== Source information
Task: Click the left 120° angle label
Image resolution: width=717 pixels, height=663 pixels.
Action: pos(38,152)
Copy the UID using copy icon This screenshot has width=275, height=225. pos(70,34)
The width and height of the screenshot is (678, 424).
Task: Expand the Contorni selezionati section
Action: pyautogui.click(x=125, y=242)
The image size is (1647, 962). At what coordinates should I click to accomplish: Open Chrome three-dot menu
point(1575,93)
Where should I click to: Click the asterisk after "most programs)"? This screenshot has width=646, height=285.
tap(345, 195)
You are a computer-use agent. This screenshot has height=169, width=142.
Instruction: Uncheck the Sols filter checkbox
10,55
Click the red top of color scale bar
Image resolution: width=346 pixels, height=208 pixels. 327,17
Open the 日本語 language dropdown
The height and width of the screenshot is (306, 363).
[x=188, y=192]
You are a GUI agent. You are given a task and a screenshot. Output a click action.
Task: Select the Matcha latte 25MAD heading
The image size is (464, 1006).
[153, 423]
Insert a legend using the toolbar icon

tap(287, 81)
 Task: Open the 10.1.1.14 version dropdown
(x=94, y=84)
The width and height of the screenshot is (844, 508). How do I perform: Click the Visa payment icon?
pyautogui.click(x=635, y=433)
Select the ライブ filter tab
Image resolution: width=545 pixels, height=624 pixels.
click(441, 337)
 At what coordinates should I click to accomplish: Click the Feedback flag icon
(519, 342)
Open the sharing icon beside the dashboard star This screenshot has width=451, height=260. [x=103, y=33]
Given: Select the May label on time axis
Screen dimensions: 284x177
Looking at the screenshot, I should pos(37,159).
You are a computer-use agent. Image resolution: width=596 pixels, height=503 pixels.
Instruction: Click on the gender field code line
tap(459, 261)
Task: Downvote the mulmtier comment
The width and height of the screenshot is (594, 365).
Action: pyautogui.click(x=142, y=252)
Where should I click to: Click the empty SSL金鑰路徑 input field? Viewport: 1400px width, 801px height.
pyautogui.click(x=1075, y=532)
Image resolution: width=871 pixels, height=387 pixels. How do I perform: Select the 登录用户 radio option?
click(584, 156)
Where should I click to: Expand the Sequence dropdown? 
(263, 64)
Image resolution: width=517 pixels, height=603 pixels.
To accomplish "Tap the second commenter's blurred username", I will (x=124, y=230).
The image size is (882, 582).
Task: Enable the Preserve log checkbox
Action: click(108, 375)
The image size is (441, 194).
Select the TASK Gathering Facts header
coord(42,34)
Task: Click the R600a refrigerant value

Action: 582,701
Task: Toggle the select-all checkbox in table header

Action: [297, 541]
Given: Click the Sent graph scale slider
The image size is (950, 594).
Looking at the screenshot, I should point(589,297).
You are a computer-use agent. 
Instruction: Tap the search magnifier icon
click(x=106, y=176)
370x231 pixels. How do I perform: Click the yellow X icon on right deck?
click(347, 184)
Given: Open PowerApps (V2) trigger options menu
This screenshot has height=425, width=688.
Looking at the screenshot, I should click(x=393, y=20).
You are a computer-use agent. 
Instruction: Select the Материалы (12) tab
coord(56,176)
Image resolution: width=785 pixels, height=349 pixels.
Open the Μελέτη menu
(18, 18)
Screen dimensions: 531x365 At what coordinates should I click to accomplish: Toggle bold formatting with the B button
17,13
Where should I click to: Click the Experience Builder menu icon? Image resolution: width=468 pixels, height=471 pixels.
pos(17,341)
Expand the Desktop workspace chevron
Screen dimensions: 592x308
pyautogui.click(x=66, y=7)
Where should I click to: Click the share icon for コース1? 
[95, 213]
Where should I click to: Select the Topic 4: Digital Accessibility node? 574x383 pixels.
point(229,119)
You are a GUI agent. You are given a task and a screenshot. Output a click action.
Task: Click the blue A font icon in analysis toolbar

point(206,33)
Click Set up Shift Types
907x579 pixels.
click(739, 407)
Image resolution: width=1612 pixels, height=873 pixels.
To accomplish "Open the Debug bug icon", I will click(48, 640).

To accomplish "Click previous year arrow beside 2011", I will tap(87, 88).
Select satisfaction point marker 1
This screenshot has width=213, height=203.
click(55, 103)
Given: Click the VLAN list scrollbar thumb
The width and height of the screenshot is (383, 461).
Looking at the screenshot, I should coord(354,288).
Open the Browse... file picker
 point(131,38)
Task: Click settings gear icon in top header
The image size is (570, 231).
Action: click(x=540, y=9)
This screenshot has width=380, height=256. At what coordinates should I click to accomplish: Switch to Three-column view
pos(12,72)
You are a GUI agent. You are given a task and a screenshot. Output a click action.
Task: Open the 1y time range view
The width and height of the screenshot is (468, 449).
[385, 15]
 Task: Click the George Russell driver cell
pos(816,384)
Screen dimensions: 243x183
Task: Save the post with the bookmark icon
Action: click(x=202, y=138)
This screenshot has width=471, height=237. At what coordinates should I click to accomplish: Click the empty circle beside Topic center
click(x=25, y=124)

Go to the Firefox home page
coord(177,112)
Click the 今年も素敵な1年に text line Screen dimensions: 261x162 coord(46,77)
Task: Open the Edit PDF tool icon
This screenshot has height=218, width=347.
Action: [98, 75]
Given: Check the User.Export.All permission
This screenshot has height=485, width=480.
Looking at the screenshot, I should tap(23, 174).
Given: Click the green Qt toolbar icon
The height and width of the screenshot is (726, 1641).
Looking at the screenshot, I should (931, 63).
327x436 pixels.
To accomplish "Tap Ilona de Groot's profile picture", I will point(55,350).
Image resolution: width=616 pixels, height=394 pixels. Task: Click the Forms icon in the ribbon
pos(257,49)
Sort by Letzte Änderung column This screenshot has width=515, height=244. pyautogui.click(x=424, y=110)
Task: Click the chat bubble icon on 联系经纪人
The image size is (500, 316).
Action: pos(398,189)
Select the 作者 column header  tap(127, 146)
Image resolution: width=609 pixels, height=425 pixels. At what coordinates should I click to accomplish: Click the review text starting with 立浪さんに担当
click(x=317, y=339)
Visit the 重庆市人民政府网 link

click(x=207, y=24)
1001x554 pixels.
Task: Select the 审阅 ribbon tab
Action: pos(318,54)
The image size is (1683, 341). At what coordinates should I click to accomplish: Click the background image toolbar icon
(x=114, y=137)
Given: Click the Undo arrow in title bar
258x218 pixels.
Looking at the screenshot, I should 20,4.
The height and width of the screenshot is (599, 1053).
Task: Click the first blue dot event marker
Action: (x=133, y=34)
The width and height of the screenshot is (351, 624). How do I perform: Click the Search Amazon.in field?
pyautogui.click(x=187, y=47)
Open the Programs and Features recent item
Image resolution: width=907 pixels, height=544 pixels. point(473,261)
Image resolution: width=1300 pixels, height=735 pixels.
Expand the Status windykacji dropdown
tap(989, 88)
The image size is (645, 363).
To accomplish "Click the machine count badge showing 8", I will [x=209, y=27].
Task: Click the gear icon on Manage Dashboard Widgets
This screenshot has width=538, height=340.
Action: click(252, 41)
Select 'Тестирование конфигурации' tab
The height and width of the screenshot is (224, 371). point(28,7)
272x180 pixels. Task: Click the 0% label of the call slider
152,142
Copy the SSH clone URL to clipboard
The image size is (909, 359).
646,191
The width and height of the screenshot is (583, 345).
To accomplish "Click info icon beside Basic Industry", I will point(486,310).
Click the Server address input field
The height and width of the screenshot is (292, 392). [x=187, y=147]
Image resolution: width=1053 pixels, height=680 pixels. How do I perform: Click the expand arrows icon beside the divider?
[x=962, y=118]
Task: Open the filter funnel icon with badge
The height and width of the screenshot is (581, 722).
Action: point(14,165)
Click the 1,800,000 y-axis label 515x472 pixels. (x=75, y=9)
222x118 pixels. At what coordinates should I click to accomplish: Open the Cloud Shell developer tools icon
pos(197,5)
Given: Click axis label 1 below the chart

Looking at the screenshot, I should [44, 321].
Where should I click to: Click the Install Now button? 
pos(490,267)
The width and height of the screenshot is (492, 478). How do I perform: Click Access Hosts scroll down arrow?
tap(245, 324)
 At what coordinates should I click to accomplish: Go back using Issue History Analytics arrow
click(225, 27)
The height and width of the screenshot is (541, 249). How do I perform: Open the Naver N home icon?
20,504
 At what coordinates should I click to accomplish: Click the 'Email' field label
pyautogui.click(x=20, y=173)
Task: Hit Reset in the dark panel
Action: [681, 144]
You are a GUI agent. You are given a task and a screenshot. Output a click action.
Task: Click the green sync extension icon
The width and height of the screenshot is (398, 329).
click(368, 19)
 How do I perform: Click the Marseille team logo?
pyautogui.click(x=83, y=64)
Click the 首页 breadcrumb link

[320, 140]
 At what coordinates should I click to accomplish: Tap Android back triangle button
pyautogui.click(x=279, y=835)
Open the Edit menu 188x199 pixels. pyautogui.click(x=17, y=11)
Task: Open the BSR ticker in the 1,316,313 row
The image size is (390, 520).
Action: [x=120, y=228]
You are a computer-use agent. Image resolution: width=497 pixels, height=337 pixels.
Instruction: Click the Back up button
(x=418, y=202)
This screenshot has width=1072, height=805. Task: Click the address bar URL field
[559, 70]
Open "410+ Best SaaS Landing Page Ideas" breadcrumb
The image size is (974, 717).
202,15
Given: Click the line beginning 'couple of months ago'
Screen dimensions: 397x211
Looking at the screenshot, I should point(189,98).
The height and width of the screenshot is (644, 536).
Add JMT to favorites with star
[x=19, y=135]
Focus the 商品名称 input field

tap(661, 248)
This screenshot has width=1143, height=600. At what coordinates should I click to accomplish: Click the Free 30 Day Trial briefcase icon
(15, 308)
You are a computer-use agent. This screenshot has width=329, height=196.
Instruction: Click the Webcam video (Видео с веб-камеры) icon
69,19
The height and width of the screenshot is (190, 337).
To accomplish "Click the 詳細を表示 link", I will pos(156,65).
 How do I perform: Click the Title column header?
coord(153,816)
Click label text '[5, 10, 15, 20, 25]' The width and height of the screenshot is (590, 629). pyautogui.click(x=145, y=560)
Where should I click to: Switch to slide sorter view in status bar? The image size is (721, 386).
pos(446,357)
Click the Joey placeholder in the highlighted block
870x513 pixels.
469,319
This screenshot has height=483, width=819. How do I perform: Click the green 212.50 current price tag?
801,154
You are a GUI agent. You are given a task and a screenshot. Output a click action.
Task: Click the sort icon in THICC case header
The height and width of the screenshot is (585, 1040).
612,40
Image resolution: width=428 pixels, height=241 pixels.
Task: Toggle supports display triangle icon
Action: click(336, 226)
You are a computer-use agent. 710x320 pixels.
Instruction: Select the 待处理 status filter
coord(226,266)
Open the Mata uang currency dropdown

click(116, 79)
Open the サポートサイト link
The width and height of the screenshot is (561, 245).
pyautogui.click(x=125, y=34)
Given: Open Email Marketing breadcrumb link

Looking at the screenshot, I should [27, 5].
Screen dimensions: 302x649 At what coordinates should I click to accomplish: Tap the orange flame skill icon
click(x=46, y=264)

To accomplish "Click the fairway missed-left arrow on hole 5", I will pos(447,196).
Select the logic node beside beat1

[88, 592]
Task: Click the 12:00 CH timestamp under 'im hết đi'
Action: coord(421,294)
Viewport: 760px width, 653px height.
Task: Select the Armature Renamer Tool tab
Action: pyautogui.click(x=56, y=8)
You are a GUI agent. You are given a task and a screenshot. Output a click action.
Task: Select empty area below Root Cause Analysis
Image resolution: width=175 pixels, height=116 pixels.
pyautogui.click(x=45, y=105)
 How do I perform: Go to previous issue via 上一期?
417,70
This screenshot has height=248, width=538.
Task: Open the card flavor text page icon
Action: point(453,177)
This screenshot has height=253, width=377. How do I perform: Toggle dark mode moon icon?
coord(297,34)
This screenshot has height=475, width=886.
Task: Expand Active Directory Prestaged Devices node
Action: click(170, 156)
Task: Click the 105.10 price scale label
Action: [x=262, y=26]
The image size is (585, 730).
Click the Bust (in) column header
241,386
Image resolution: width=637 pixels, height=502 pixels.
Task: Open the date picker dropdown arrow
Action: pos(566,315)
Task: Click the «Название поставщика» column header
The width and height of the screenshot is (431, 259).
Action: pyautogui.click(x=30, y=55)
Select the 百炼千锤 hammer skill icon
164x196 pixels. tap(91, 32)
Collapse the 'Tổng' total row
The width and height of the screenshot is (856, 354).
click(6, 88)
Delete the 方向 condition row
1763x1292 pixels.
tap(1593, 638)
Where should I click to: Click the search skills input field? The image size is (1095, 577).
====
Whenever a line of the data includes the word "badge", show that line in full.

To accomplish "Click the machine count badge showing 8", I will [x=209, y=27].
Task: Open the filter funnel icon with badge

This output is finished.